Minister of Economic Planning Tom Alweendo has reiterated that government might have been over-ambitious with some of its 2017 revenue and expenditure projections, but he maintained that the sinking economy can still be salvaged.
Alweendo advised against the tendency of blaming each other for the situation, Namibia finds itself in.
Although he remains aware of the fact that little could be done to change the global economic conditions in the country, but urged everyone – including business – to work together to change the local conditions.
“We find ourselves in a position where our fiscal situation is not as good as it used to be in terms of meeting expenditure as we wanted. The 2016/17 budget turned out to be a missed target, we did not collect the revenue we intended to and therefore we were forced to cut some expenditure and in some cases suspend some capital projects that will not have severe impacts on the growth potential,” he said.
Alweendo was speaking at a recent business dinner hosted by The Patriot under the theme The Namibian Economy: Qua Vadis?
He conceded that in some instances Treasury have “cut too much which has also contributed to the current financial situation”.
“The economy cannot grow without new investments, therefore the idea of us cutting was informed by the consideration that we should not starve the economy. It turns out that maybe we might have gone too far in terms of cutting, because there are a number of industries who have been restricted. But this had to be done because we could not continue as usual,” he said.
Alweendo also spoke of how the over-reliance of the private sector on government is hampering the country’s growth prospects.
“When you have such an unsustainable situation you are bound to face challenges. As much as we want government to do certain things, we must devise ways to strengthen the private sector to reduce its reliance on government. Does it[private sector] need government support or does it need its own investment? We need to examine why our private sector is not growing,” said Alweendo.

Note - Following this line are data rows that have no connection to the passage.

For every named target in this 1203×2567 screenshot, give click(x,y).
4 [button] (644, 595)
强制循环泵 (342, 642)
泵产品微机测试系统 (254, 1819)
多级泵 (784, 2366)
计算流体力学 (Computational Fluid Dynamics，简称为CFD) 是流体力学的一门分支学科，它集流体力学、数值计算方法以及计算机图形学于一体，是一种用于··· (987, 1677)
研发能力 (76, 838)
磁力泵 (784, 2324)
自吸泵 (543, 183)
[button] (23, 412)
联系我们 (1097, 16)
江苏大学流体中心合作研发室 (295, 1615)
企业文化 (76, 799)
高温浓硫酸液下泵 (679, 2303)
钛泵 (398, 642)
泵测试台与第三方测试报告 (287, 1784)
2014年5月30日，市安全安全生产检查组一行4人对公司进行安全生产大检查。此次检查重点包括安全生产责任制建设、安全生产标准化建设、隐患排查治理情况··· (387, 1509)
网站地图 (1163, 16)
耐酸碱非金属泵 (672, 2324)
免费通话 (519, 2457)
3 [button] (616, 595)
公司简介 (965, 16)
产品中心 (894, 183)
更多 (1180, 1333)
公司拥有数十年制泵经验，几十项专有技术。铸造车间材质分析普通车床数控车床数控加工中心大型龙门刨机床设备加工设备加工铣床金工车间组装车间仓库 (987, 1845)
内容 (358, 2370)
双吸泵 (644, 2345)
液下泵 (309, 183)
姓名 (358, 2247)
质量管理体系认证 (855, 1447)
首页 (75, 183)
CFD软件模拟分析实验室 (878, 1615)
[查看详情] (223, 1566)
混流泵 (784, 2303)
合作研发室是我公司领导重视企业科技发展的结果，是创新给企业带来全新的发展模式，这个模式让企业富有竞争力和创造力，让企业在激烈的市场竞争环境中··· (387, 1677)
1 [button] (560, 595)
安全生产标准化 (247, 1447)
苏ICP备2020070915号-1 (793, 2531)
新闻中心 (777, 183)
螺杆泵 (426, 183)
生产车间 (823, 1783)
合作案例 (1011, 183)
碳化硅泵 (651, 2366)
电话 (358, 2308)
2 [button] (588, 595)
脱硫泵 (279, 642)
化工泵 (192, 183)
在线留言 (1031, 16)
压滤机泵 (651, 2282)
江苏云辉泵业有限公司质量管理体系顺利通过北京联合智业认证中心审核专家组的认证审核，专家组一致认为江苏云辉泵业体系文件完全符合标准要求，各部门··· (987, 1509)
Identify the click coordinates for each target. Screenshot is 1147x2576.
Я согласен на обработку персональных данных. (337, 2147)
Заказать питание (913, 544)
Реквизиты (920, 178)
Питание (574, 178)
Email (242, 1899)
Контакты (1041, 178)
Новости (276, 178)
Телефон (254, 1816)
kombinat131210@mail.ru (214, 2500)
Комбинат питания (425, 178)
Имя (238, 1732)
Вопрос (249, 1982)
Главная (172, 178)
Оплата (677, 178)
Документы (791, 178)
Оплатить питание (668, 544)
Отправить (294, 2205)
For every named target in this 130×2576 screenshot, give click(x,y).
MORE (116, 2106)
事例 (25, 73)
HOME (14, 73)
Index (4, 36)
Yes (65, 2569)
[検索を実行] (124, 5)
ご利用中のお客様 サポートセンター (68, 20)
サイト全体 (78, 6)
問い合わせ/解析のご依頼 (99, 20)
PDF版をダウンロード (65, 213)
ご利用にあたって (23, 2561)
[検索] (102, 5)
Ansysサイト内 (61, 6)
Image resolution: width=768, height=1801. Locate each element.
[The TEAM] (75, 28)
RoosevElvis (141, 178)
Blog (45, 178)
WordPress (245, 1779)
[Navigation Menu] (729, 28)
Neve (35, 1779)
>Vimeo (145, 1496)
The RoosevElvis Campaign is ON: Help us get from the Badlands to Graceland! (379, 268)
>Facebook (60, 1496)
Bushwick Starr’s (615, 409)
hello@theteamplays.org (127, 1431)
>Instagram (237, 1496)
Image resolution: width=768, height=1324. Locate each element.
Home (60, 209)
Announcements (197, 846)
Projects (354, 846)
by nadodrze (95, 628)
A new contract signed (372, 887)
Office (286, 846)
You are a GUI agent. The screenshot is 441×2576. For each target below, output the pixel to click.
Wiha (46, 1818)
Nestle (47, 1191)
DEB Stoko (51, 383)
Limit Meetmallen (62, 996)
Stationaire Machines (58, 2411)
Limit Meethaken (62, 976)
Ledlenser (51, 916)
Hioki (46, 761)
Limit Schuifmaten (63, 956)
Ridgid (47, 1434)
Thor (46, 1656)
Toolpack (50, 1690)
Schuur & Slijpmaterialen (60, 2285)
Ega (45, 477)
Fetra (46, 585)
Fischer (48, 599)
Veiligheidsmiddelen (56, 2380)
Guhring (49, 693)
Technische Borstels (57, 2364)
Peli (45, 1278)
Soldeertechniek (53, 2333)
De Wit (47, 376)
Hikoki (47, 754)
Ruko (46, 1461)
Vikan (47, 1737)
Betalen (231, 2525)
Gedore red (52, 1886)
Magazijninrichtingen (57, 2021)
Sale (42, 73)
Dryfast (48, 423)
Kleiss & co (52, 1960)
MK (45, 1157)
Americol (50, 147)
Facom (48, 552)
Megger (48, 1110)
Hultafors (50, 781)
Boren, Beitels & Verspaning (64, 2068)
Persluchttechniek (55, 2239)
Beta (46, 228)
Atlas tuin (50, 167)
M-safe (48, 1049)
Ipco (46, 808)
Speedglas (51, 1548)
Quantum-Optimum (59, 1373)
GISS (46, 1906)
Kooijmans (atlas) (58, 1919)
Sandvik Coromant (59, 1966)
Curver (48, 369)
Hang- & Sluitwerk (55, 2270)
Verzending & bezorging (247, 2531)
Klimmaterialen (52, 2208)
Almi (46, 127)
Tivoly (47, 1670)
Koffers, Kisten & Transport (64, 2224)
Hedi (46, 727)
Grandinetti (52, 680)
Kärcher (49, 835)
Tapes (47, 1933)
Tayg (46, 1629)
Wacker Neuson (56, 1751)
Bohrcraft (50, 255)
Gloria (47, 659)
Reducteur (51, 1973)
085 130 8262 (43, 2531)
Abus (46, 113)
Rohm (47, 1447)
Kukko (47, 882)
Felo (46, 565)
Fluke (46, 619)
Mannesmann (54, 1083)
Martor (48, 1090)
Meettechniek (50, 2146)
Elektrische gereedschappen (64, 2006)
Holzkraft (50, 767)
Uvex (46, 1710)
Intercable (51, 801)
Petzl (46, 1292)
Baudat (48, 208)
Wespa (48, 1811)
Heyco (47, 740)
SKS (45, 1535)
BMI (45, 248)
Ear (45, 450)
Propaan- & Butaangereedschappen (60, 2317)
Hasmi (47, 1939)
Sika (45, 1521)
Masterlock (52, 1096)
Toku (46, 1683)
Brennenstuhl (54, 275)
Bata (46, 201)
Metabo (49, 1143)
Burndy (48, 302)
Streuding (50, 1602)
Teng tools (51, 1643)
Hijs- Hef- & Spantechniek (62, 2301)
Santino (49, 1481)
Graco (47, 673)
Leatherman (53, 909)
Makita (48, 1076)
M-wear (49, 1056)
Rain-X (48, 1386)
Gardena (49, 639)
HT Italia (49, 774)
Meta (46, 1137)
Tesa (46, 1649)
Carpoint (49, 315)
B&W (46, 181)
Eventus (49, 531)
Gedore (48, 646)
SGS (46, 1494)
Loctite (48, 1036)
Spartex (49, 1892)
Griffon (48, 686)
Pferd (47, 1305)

Alweendo warned strongly that Namibia’s development will face severe impediments if the private sector fails to grow.
With the National Development Plan 5 needing about N$140 billion over the next half-a-decade for its full implementation, the minister says there exists perceptions that government will foot the entire bill.
“People keep asking where the N$140 billion will come from for NDP5 because it is being assumed that the plan is wholly implementable by government. But that is not how we[government] saw it, of course we will contribute a certain portion to the funding needs of NDP5, but we also expect the private sector to invest in industries outlined in the plan,” he explained.
He wants government and the private sector to have a frank discussion on the relationship between government and the private sector regarding the roles that each has to play in the development of the country, adding that there is need for the relationship to be strengthened and to forge peaceful coexistence between the two.
Alweendo also dispelled claims by some sections of the public that feel ratings agencies such as Fitch and Moody’s come to Namibia to make the country look bad.
“We went to these agencies in order to encourage investors to come to Namibia. That is the way to do that, but now our people think the agencies are there to expose us. We must take what they are saying seriously and act upon it instead of being emotional. ”
Makalani Fund Manager Salomo Hei said the amount of money spent on government programmes such as Mass Housing and TIPEEEG “was money from SACU that we did not have yet.”
“Ideally when you roll out huge infrastructure programs like that then the private sector must position itself to build industries that produce goods. Naturally, you would expect the import bill to decrease but that was never the case, in fact in our case it skyrocketed,” he said worryingly.
Hei, an economist by profession, urged government to start establishing modalities that will ensure the sourcing of goods locally as much as possible.
He further indicated that there is a huge potential for the economy to grow if the logistics sector is prioritised.
“In Botswana, the amount of goods that they are considering moving from Walvis Bay that they source from Europe is large. We need to position ourselves for that. Of course we have to compete with the ports in South Africa, hence our systems need to be efficient,” he said.
According to Hei: “Logistics needs to be propelled as a sector for growth.
Look at DHL, they specialise in moving goods and they make a lot of money from that, what stops our private sector players from robustly penetrating that industry.”
He also called on government to relook the voluntary charter arrangements, adding that emphasis should rather be placed on transformative commitments.
“Fitch raises issues around NEEEF and so on. We need to be decisive on policies to avoid policy uncertainty.
We need to put investors and ratings agencies at ease when it comes to policies. We need policies that will build inward linkages that will benefit the country instead of always prioritising the satisfaction at the expense of the country,” he suggested.
He outlined logistics and the agriculture sectors as the panacea for the country’s sustainable growth.